There was no answer when she knocked, so she opened the door and timidly stuck her head inside. He was sitting on his bed, huddled close in his long cloak with his eyes closed; he did not look up. "Are you all right?" she said softly.
"No," he muttered.
She stood looking at him for a moment, then stepped back into the corridor and grabbed one of the handles of the abandoned chest. She heaved it inside and shoved it against the wall. "There," she said, straightening up a little breathless. "Come up on deck. The fresh air might help."
"How will it help? There is no ground under my feet." He shivered. "The Dark World take this ship and everything on it. I want to go home."
Zelda sat by him and put her arm around his shoulders; and for the first time that she could remember he did not pull away. He must be feeling ill indeed. "Try not to worry," she said gently. "It's a huge sturdy ship. We are safer here than we were in Saria! Come up and get some air--you will only feel worse if you sit down here brooding." She coaxed him to his feet and walked out with him, down the length of the corridor and up the steep wooden steps into the brighter light of day. He pulled his hood up over his head and stumbled to the side, where he stood clutching the gunwale and trembling, staring down into the water. Zelda watched him, pitying him but at the same time unable to help smiling.
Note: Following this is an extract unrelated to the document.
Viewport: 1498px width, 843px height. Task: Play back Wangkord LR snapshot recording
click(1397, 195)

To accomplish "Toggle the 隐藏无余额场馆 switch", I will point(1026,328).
Link slid down a ladder and jumped to the deck beside her. "Hello!" he said, grinning, then followed the direction of her gaze, and laughed aloud. "I told you, didn't I?"
"Show some sympathy," Zelda said. "He's feeling really ill."
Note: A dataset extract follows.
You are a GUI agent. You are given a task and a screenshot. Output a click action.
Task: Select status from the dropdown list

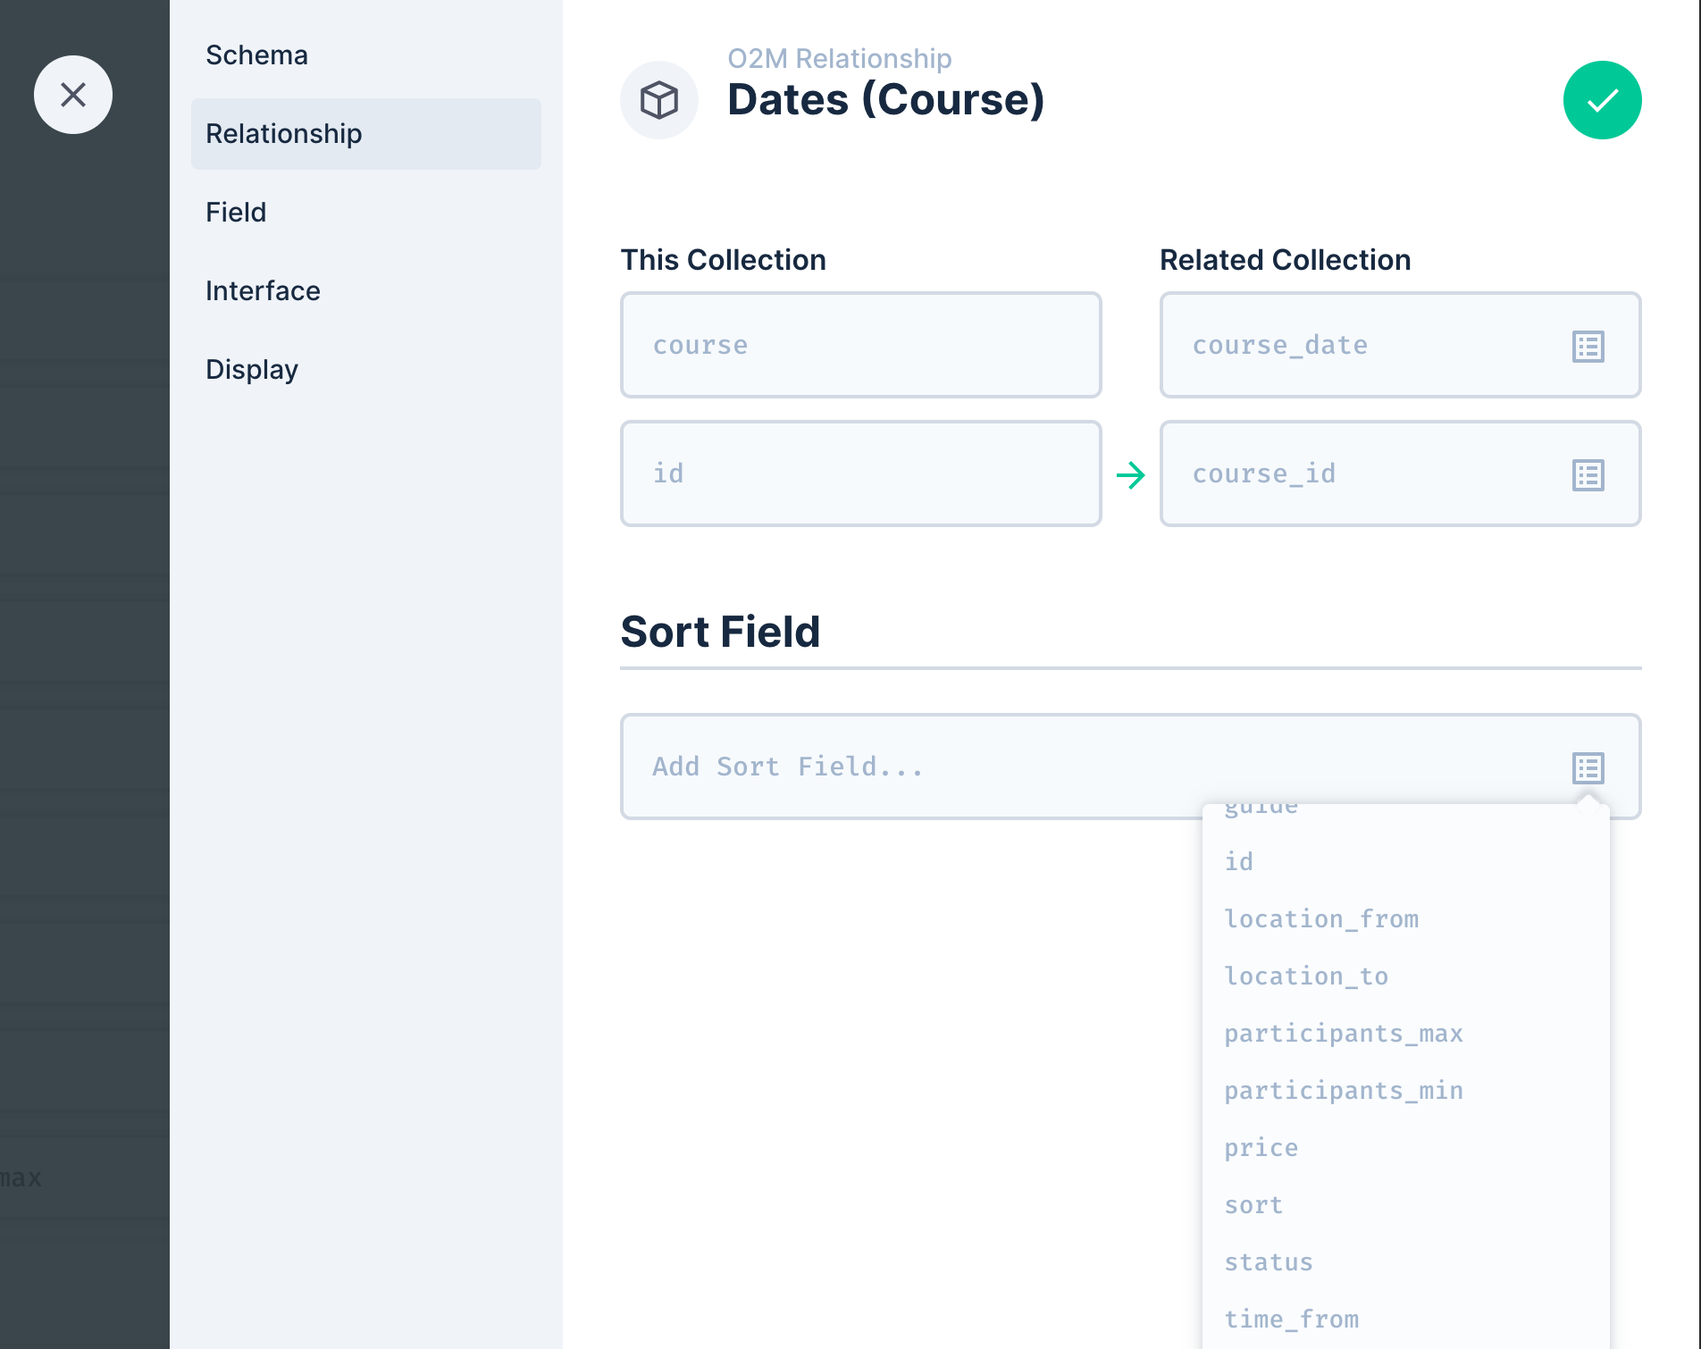pos(1269,1261)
"He'll feel worse soon enough," Link answered cheerfully. "The tugs are getting into position to pull us out. We'll be off in a few minutes! Are you coming back to wave to your father?"
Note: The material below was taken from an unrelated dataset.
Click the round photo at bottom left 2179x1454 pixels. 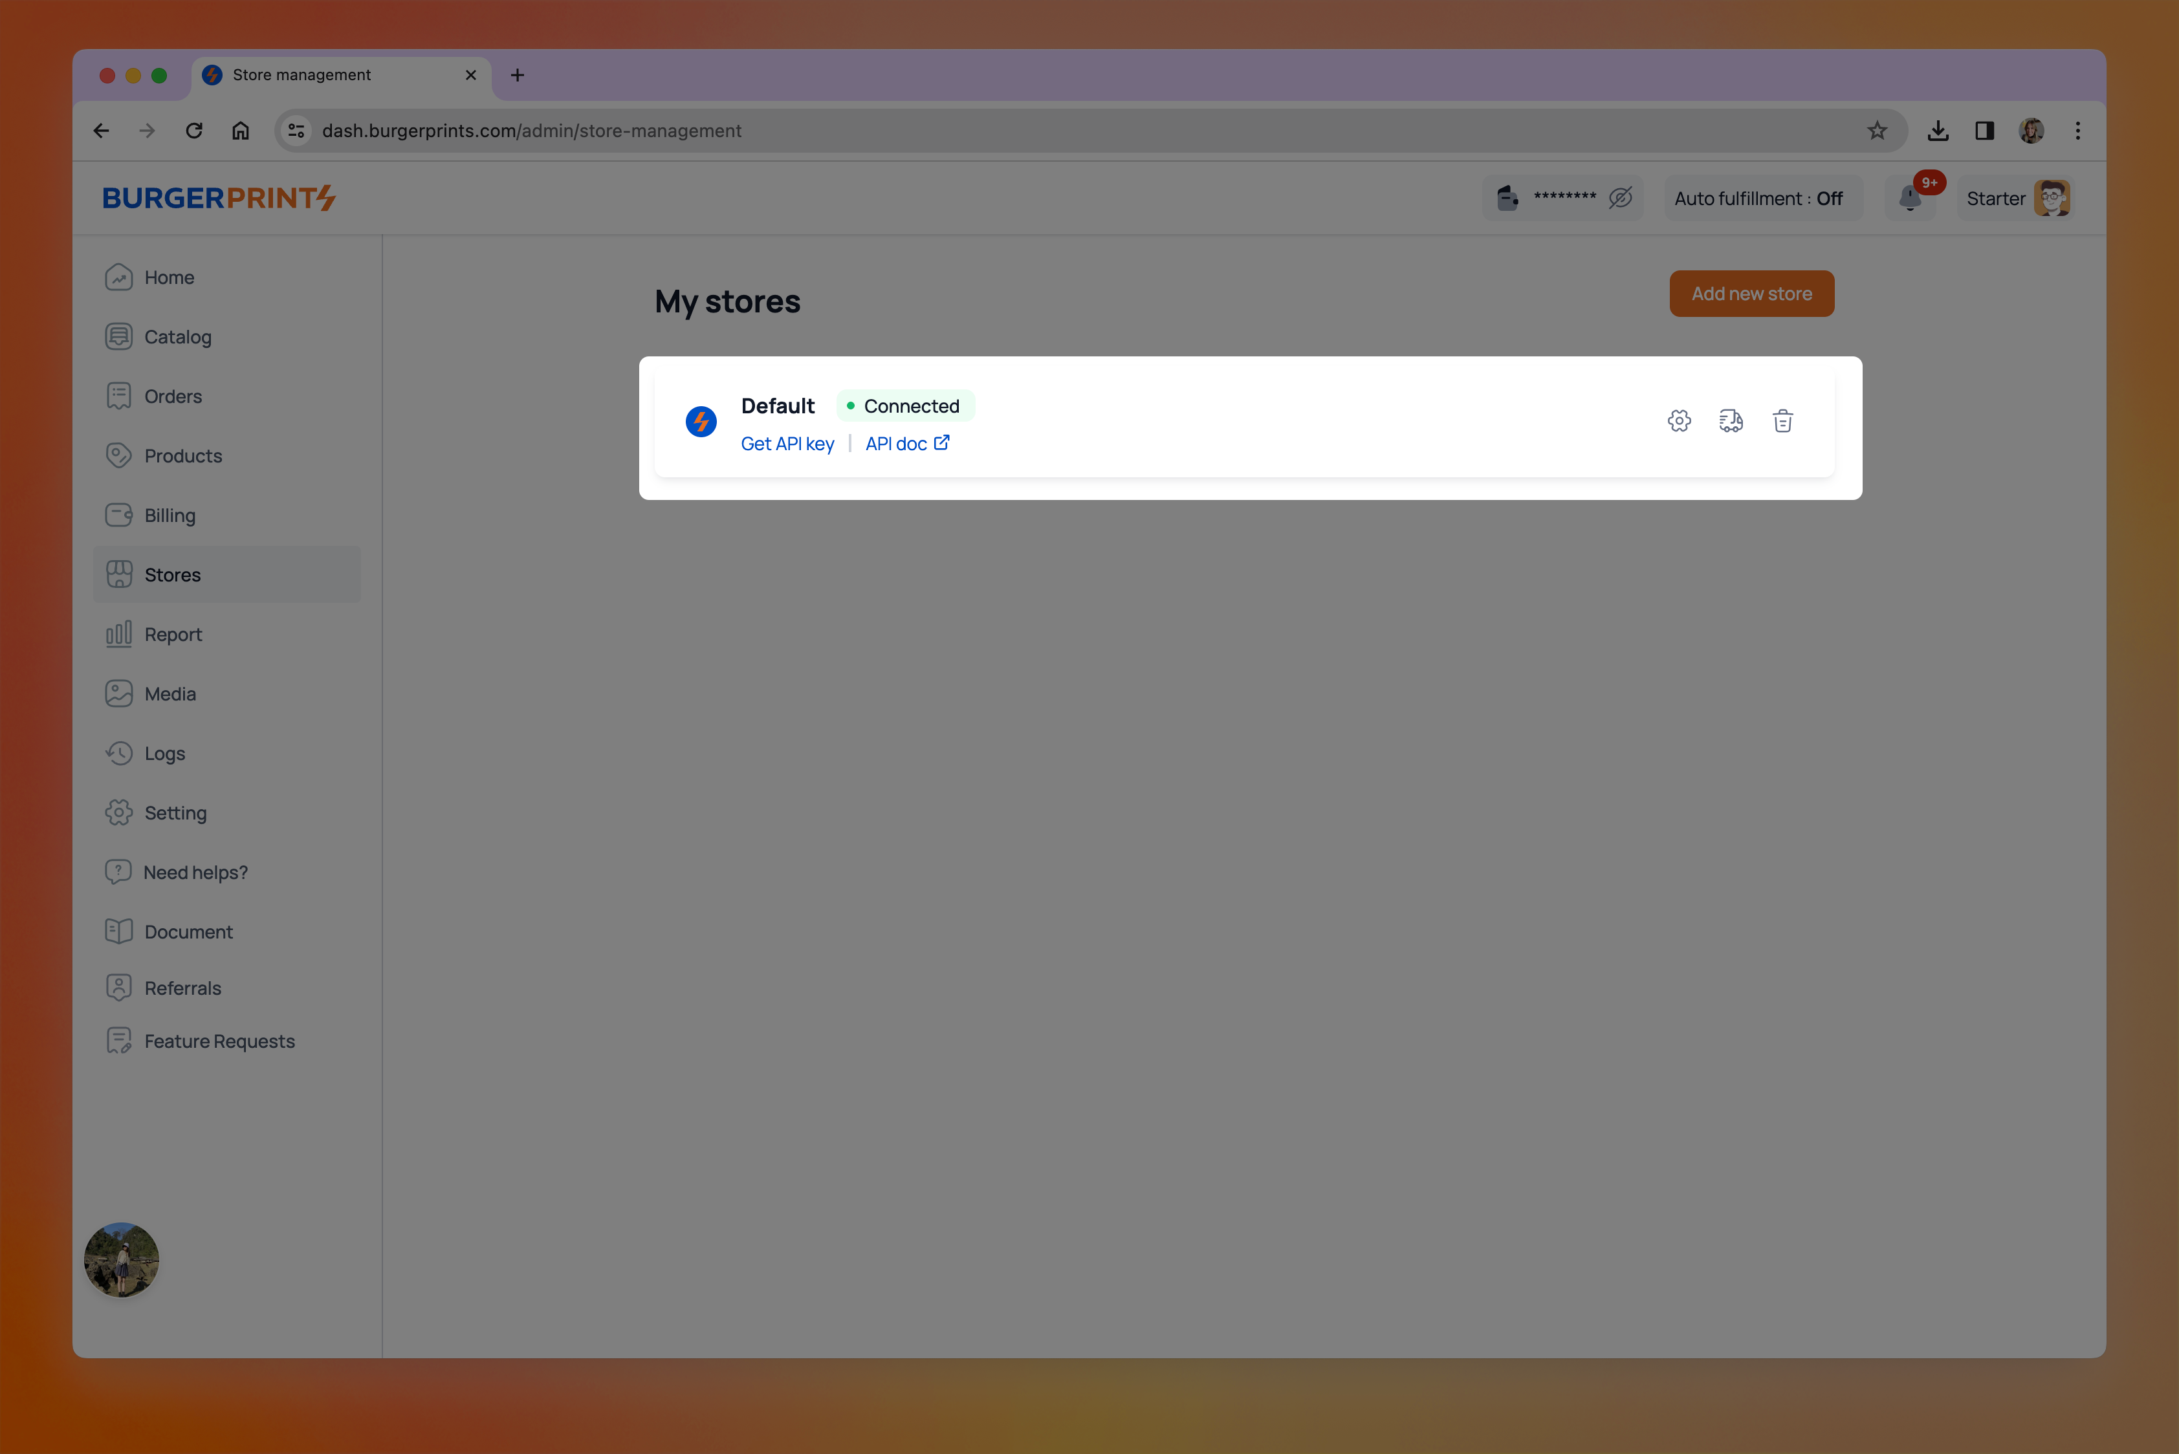point(122,1259)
"Is he there?" she said in surprise.
"He is, and a great big crowd of all sorts! Come on!" He grinned at her again and trotted off across the deck. She hesitated for a moment, glancing at Dark, then went on after the others. Canvas rattled sharply overhead.
"Main sail!" the captain bellowed from somewhere at the front. "Stand by!" Half a hundred small boats--skiffs and rowers--slid around the majestic frigate like dolphins about the flank of a sleeping whale. Ropes tightened; the great prow trembled, and a breeze caught the sails and slapped at the thick canvas. Slowly, smoothly, the wooden mountain began to move out into the opening curve of the cliffs and harbour wall, toward the far blue line of the horizon that awaited. Zelda climbed the ladder onto the rear deck and ran to where Link and Sofia stood leaning over the stern rail. She waved madly, and her father, waiting in a four-horse carriage, stood up in response and lifted his own grave hand. The sails filled, the water began to hiss beneath the keel, and small boats zipped away behind; the ship was underway and their work was done. A moment later Dark joined them astern; and they stood all four and watched the town of Saria slide into misty distance, until the curving harbour wall cut off their line of sight.
They stayed there quietly for a little while, trying to comprehend the magnitude of what had just begun. That wide clouded line on the horizon was Hyrule--their own beloved country--disappearing swiftly into distance. The Golden Queen sliced the sea, gliding as smooth as a gull over the blue-green waters... carrying them on into the unknown.